■ EXCERPTED PASSAGE ■
((

Kibana: [Discuss] Periodic repo health review

Created on 11 Feb 2020  Ā·  12Comments  Ā·  Source: elastic/kibana

Our recommended best practice for folder structure is to organize by domain, but this can be difficult to coordinate among many teams that don't have a high level view of the entire code base.

I'd like to propose a periodic "folder structure review" by either the platform team or a group of delegates from a few teams to take a look at the top level folders/plugins every now and then, and see if we can make any recommendations or request changes. This will help us avoid getting into the same situation we got into with the legacy ui/public folder.

Some recent situations I ran into:

  • SIEM, endpoint, resolver embeddable, nested under "Security" folder? What about the Security area teams folder?
  • es_ui_shared has some common components used by a few different plugins - rollups, cross_cluster_replication, ingest_management. At least some of those components would be a better fit in kibana_react. Do we need an xpack version?

thoughts?

cc @joshdover @epixa @peterschretlen

discuss

Most helpful comment

We discussed this during the Platform Team's weekly today. Some thoughts that came up:

  • Auditing plugins is very time consuming. There is concern that this won't be a very scalable solution.
  • Elastic area teams are organized to be quite autonomous, and we like it this way. We worry that "mandating" or even "highly encouraging" tech debt cleanup work is going to be an uphill challenge. Augmenting or even prioritizing cleanup work based on external metrics may make this easier (eg. bug reports, support case metrics, test coverage metrics).
  • We prefer proactive and automated solutions when possible. There are some things in the list above that could be solved with better or more linting rules.

Some thoughts on next steps forward:

  • What if we tried splitting this up between things that could be automated or measured (eg. things that could be solved with eslint, test coverage metrics) and things that require manual work (eg. directory structure, tight coupling to Core APIs)

    • We can start prioritizing implementation of the automated work in the Platform and Operations (?) teams.

    • For the manual work, we can start with one topic (I prefer directory structure), do an audit with a group of 2-3 people, and report back results. We can see how this goes and evaluate success based on effort to audit, how easily we can get teams to make changes, and whether or not there is a real ROI on this.

Aside from overall repo health, I think there may be a real need for individual _plugin health_. I suspect there may be more value in this than overall repo health, especially if we can focus on customer-facing impact, like bug reports.

One thing I've seen done in other organizations is a "Top 10 bugs list" that is well publicized within the organization (even outside engineering) and backed up by real metrics. This kind of visibility has a large potential to actually cause change. We could do something similar with just bugs or even with some of the other general health items (I could easily imagine a "Top 10 untested modules features" list).

All 12 comments

@joshdover suggested we make this more of a general "repo health" check that additionally includes things like:

  • Test coverage reports
  • Catching bad practices and pushing for rules to be added to catch them when possible (like no any type, no export * at the top level).
  • And other convention violations

Perhaps this forum could be done async as well with the outcome being a report of any violations found, tagging the team in question and creating tracking/issues.

I created the kibana-convention-council slack channel for these kinds of discussions.

Other "health" things that come to mind which would be helpful to check:

  • Are private APIs leaking into a plugin's public contracts (a common side effect of export *)
  • Are we sharing things that don't necessarily need to be shared (e.g. a 1-line utility that's only used in 2 places)

))

■ TASK REQUIREMENTS ■
a - From the Kibana repo health thread, set down the passage from "One thing I've" to "and creating tracking/issues.".
b - In the Kibana repo health thread, what Slack channel was created for these kinds of discussions?
c - Translate this sentence from the Kibana repo health thread into Spanish: "We prefer proactive and automated solutions when possible."

■ STORED DATA ■
((

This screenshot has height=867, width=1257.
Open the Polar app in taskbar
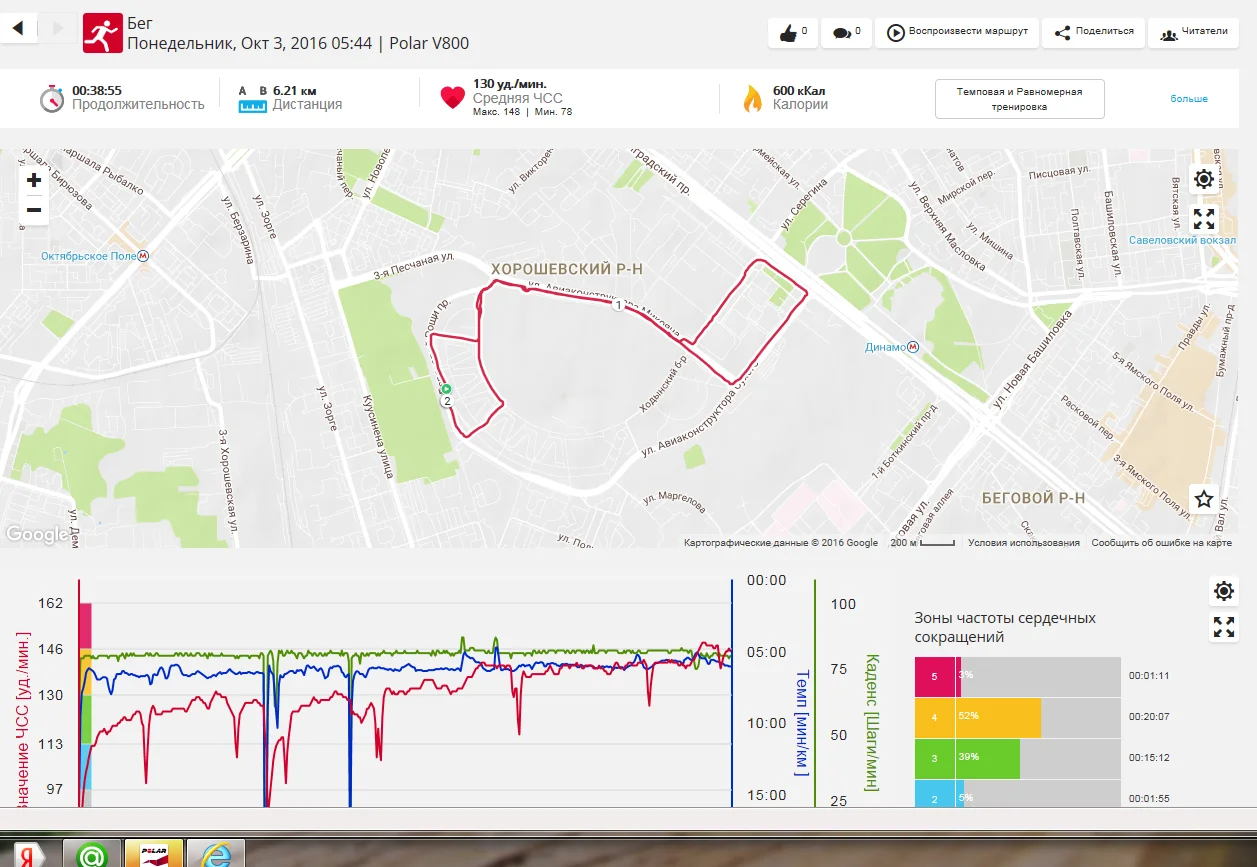153,853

))

■ SOLUTION SET ■
a -
One thing I've seen done in other organizations is a "Top 10 bugs list" that is well publicized within the organization (even outside engineering) and backed up by real metrics. This kind of visibility has a large potential to actually cause change. We could do something similar with just bugs or even with some of the other general health items (I could easily imagine a "Top 10 untested modules features" list).

All 12 comments

@joshdover suggested we make this more of a general "repo health" check that additionally includes things like:

  • Test coverage reports
  • Catching bad practices and pushing for rules to be added to catch them when possible (like no any type, no export * at the top level).
  • And other convention violations

Perhaps this forum could be done async as well with the outcome being a report of any violations found, tagging the team in question and creating tracking/issues.

b - kibana-convention-council

c - Preferimos soluciones proactivas y automatizadas cuando sea posible.